§ ARTIKEL:
* * * * *

Der Ulmer Dekan Ernst-Wilhelm Gohl sagte, immer wenn es schwierig werde, werde versucht, Religion zur Privatsache zu erklären, und man meine, damit das Problem gelöst zu haben. Er rief dazu auf, selbstbewusst für die positive Religionsfreiheit einzutreten, die „eine Antwort unseres Grundgesetzes auf die Barbarei gewesen ist, in der eine scheinbar aufgeklärte Zeit geendet hat.“ „Wo keine Götter sind“, zitierte er Novalis, „walten Gespenster.“ Die Synodale Dr. Waltraud Bretzger wies darauf hin, dass es nötig sei, „von unserem heimlichen Christentum wegkommen zu einer öffentlichen Vertretung unserer Werte und dazu, zu zeigen, wofür wir stehen.“ Landesbischof Dr. h. c. Frank Otfried July kündigte an, dass man in der bundesweiten Kirchenkonferenz geistlicher Leiter in der kommenden Woche darüber sprechen werde. „Glaube ist persönlich, aber nicht privat“, so July.

Nachtragshaushalt
Mit großer Mehrheit bei nur einer Enthaltung hatte die Landessynode zuvor den 1. Nachtragshaushalt 2017 verabschiedet. Er hat ein Volumen von 1.148.000 Euro für befristete Maßnahmen. Die laufenden Kosten liegen bei 261.600 Euro pro Jahr.

Wie Finanzdezernent Dr. Martin Kastrup berichtete, schlägt beispielsweise das Projekt „Lieder App“, das Gottesdienstlieder auf Smartphones und Tablets bringen soll, mit 500.000 Euro Investitionskosten sowie 134.000 Euro an laufenden Kosten für die Zeit bis 2022 zu Buche. Für die Weiterentwicklung der kirchlichen Kommunikationsstrategie unter externer Begleitung sind 200.000 Euro vorgesehen. Knapp 173.000 Euro fließen in die kirchliche Begleitung der Bundesgartenschau 2019 in Heilbronn, wobei eine wesentliche Refinanzierung durch Landeszuschüsse erwartet wird. Der Rest soll durch Budgetrücklagen erfolgen. 150.000 Euro gehen an die Projektstelle Prävention von sexualisierter Gewalt.

* * * * *

§ BEREITGESTELLTE DATENSÄTZE:
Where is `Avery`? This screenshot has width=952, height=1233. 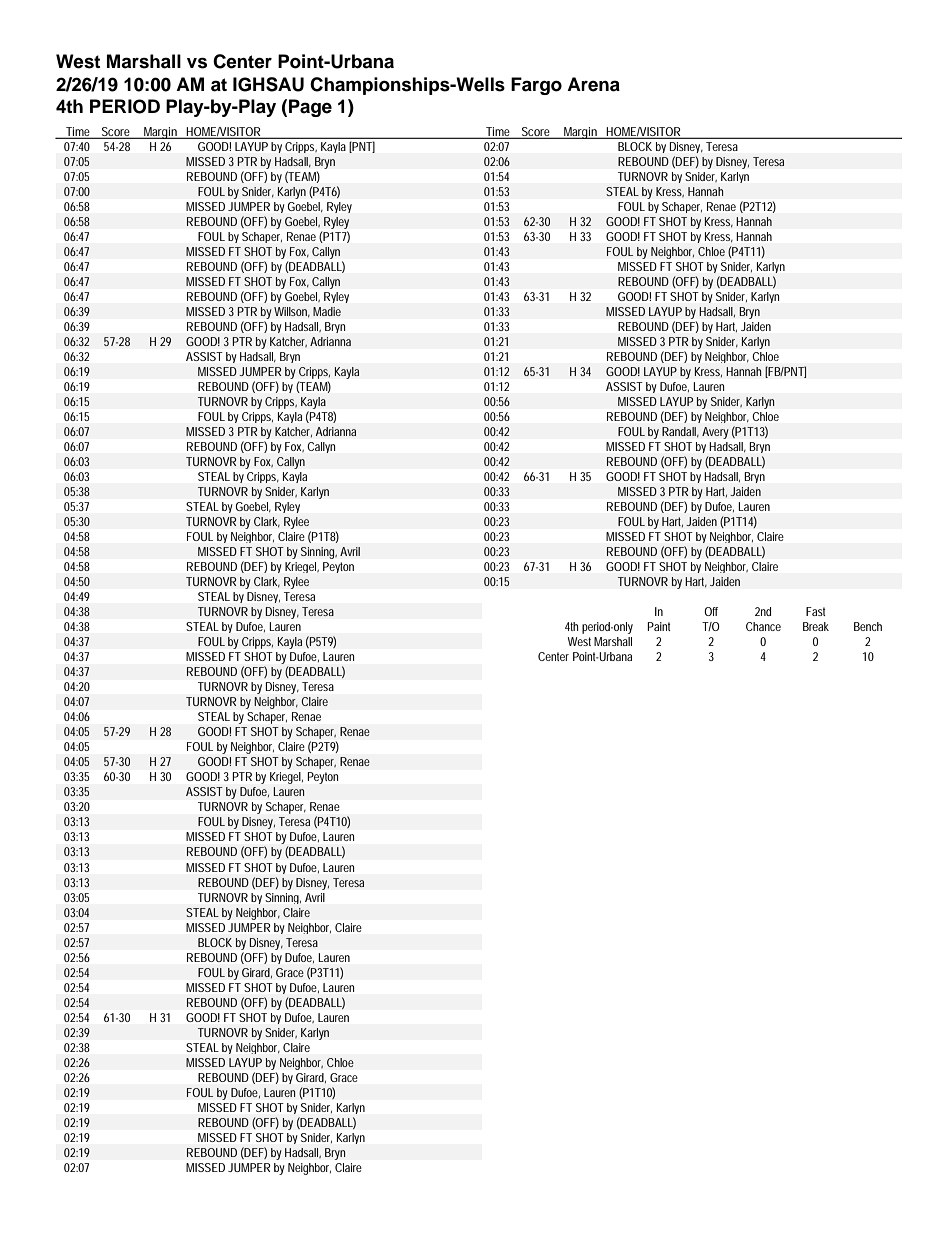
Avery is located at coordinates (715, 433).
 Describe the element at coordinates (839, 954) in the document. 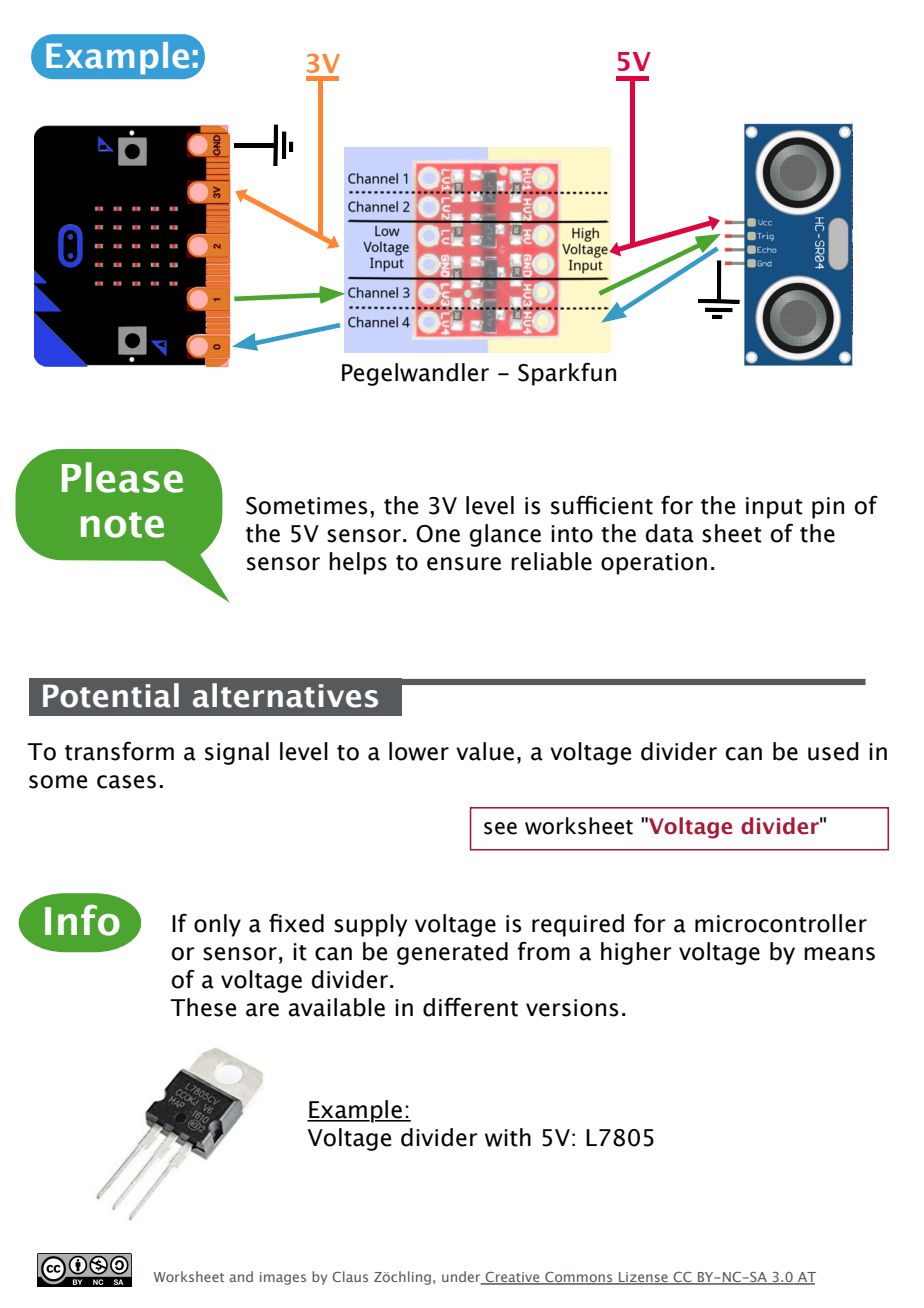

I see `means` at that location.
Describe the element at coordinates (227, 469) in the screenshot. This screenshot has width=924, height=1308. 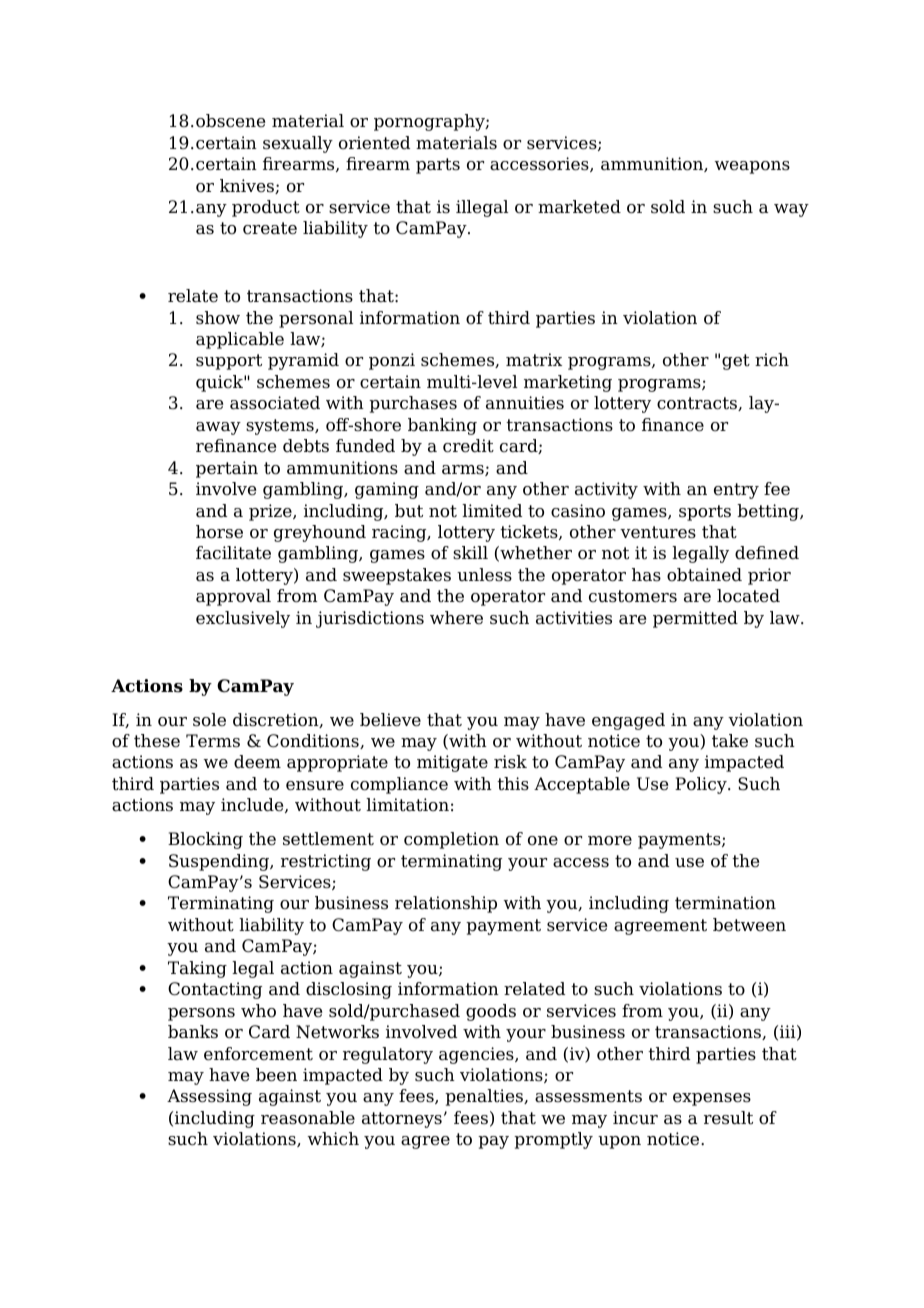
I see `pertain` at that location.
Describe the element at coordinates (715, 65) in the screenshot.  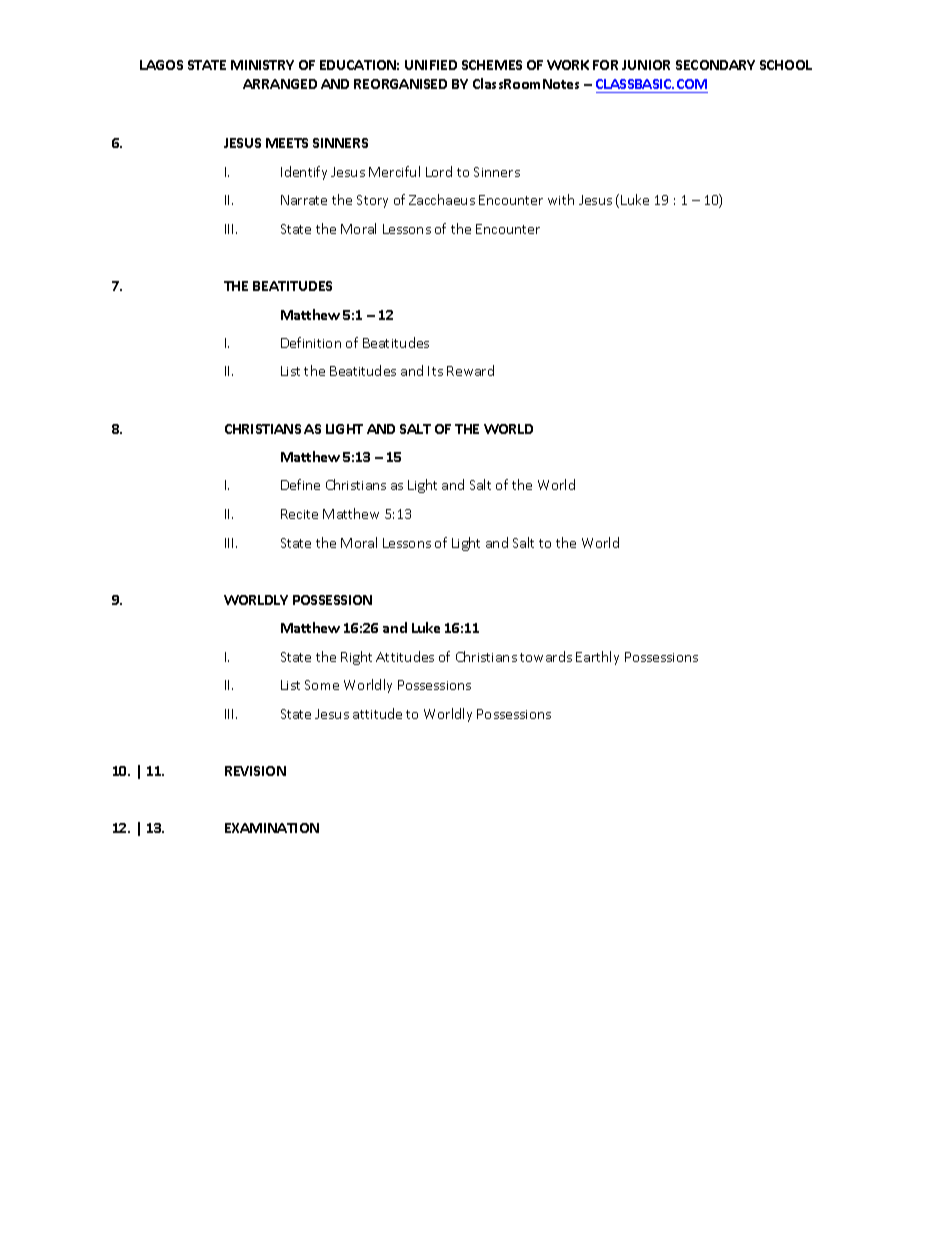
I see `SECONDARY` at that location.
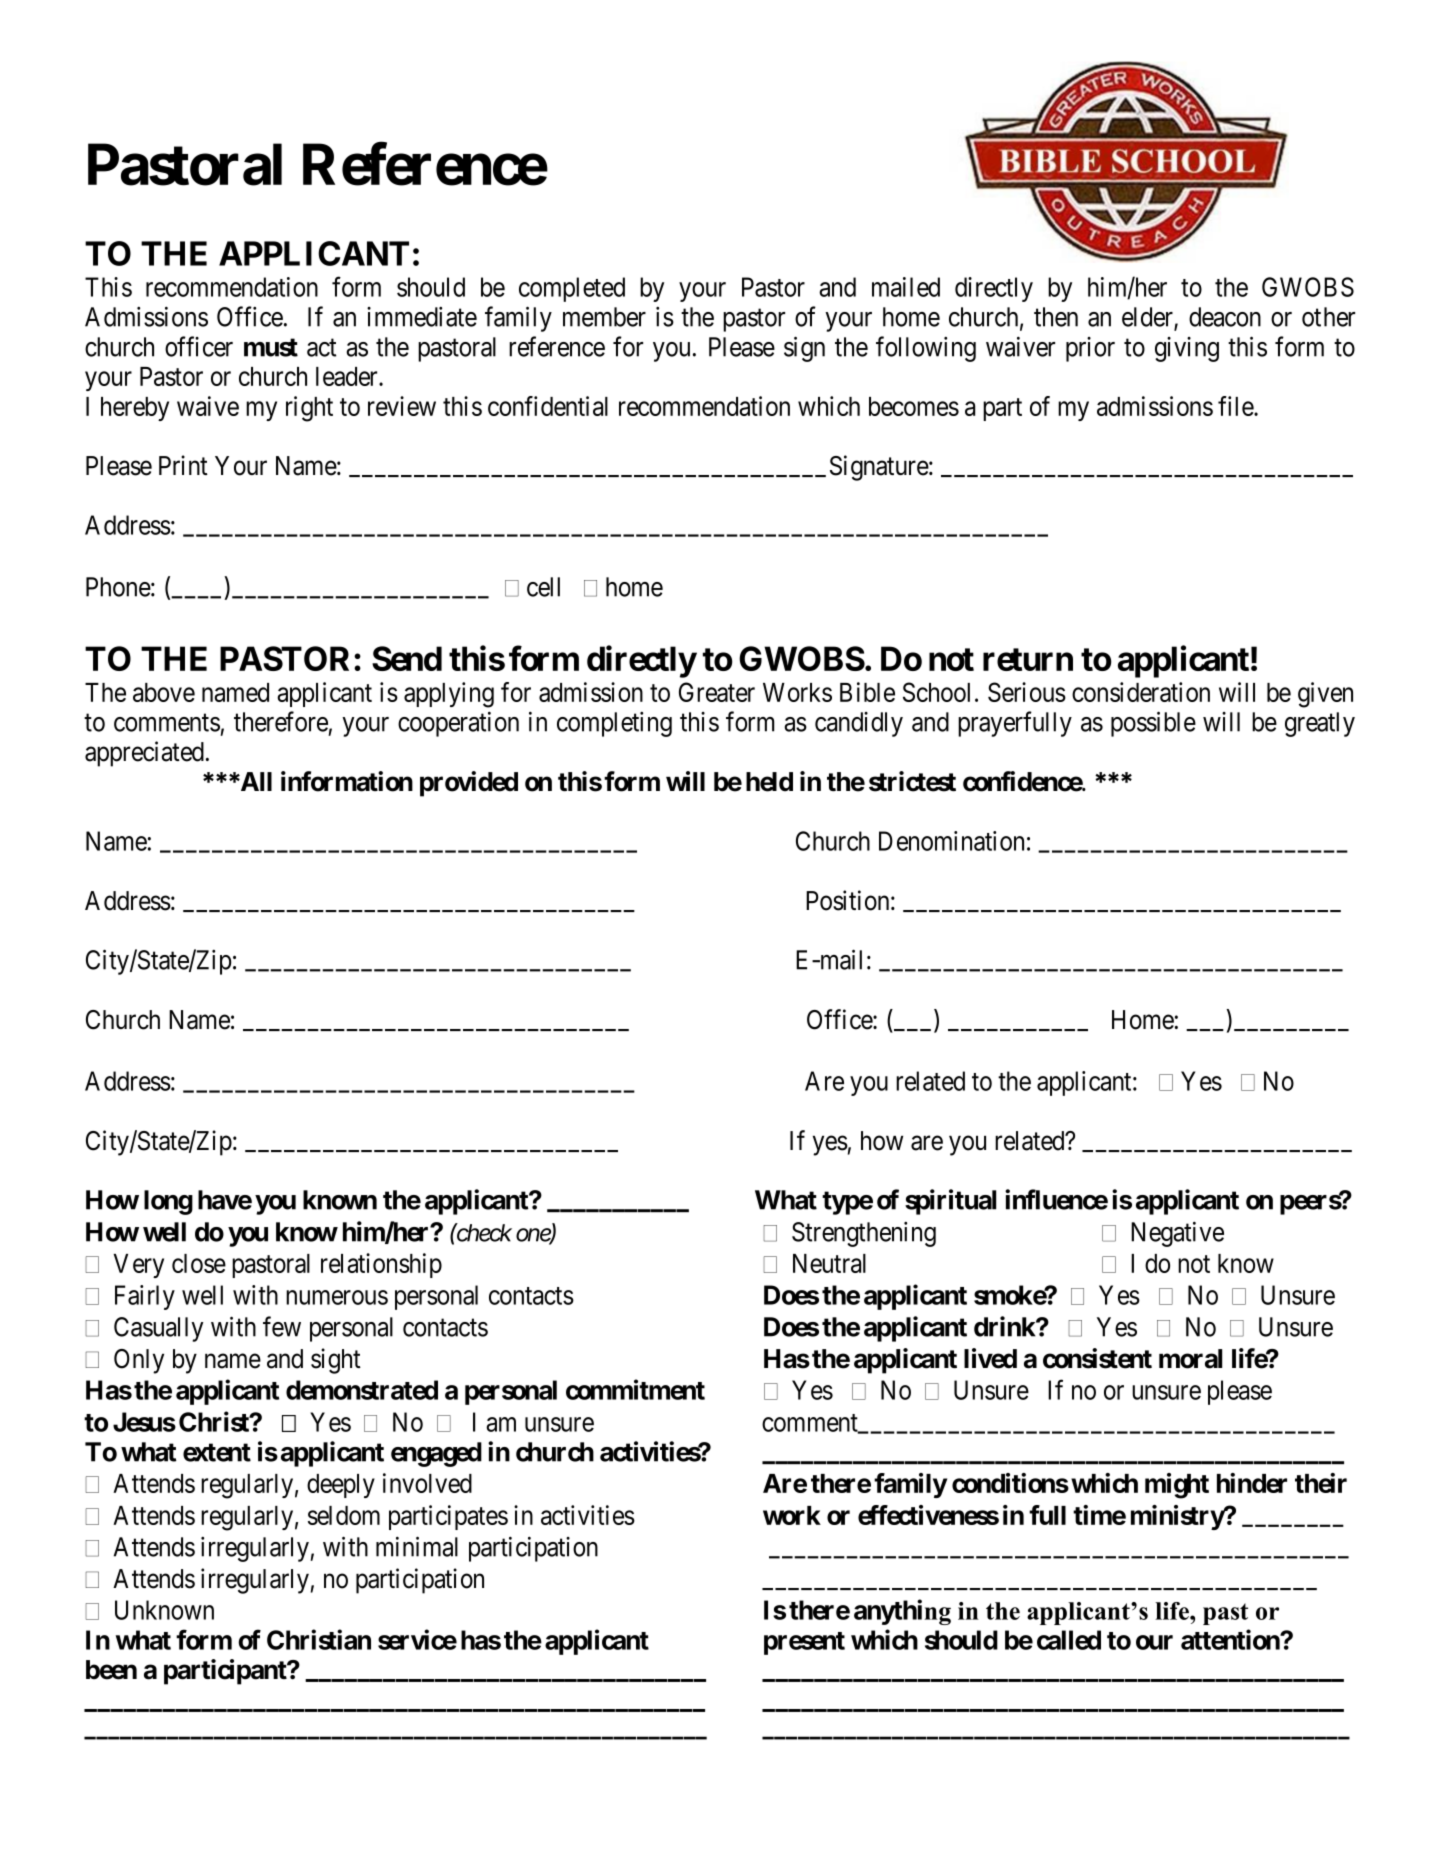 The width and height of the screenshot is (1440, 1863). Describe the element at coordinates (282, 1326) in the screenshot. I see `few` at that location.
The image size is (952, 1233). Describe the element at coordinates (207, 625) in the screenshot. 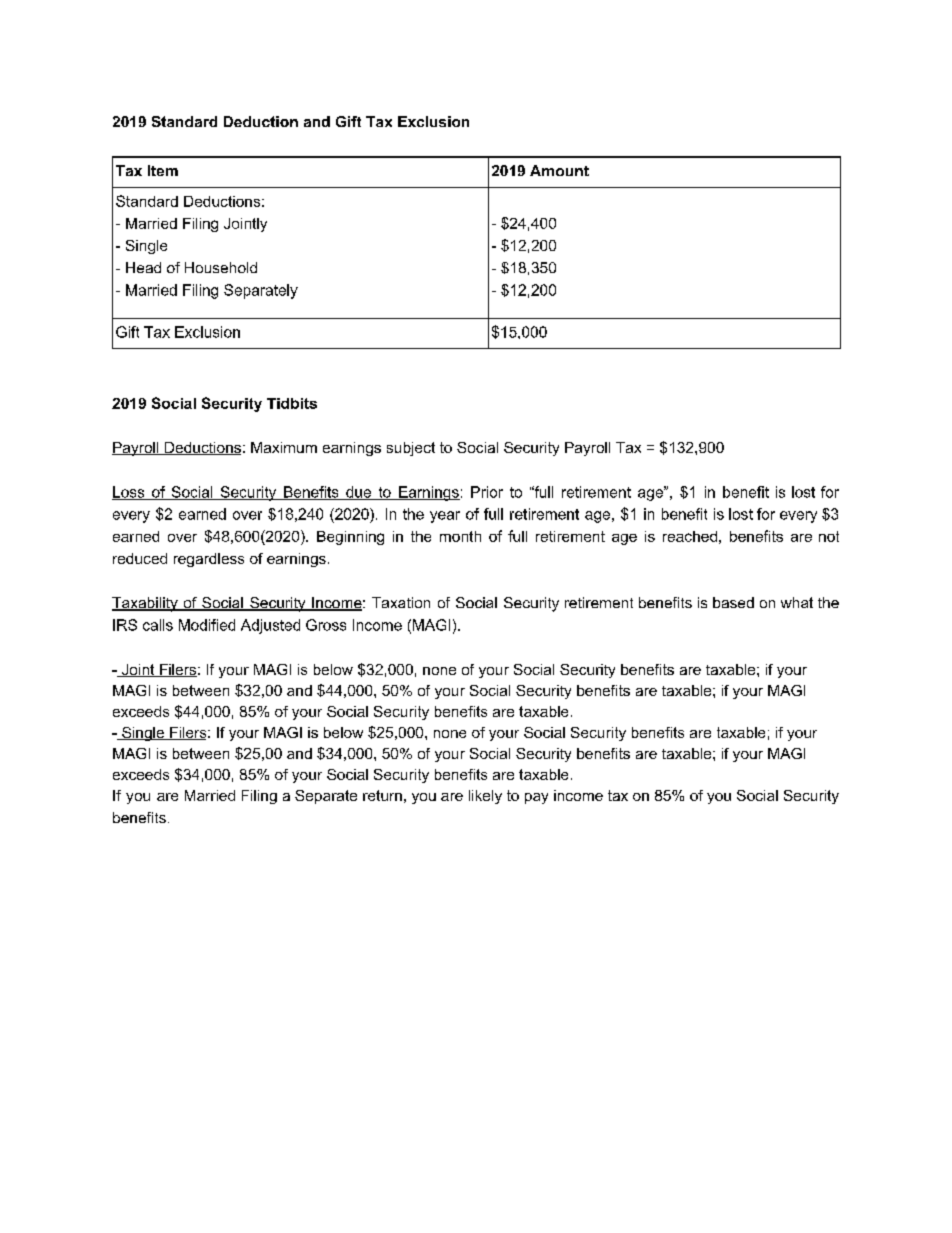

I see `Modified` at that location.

* * * * *

§ AUFGABEN UND ÜBUNGEN:
A. Zähle alle Vorhaben auf, die der Artikel für den Nachtragshaushalt mit einem Eurobetrag nennt, jeweils mit dem dort angegebenen Betrag.
B. Gib den Abschnitt des Artikels zwischen „Wie Finanzdezernent Dr.“ und „von sexualisierter Gewalt.“ einschließlich wortgetreu wieder.
Die Datensätze spielen hierfür keine Rolle.

§ ANTWORTEN JE AUFGABE:
A.
- Projekt „Lieder App“: 500.000 Euro Investitionskosten sowie 134.000 Euro laufende Kosten bis 2022
- Weiterentwicklung der kirchlichen Kommunikationsstrategie unter externer Begleitung: 200.000 Euro
- Kirchliche Begleitung der Bundesgartenschau 2019 in Heilbronn: knapp 173.000 Euro
- Projektstelle Prävention von sexualisierter Gewalt: 150.000 Euro

B.
Wie Finanzdezernent Dr. Martin Kastrup berichtete, schlägt beispielsweise das Projekt „Lieder App“, das Gottesdienstlieder auf Smartphones und Tablets bringen soll, mit 500.000 Euro Investitionskosten sowie 134.000 Euro an laufenden Kosten für die Zeit bis 2022 zu Buche. Für die Weiterentwicklung der kirchlichen Kommunikationsstrategie unter externer Begleitung sind 200.000 Euro vorgesehen. Knapp 173.000 Euro fließen in die kirchliche Begleitung der Bundesgartenschau 2019 in Heilbronn, wobei eine wesentliche Refinanzierung durch Landeszuschüsse erwartet wird. Der Rest soll durch Budgetrücklagen erfolgen. 150.000 Euro gehen an die Projektstelle Prävention von sexualisierter Gewalt.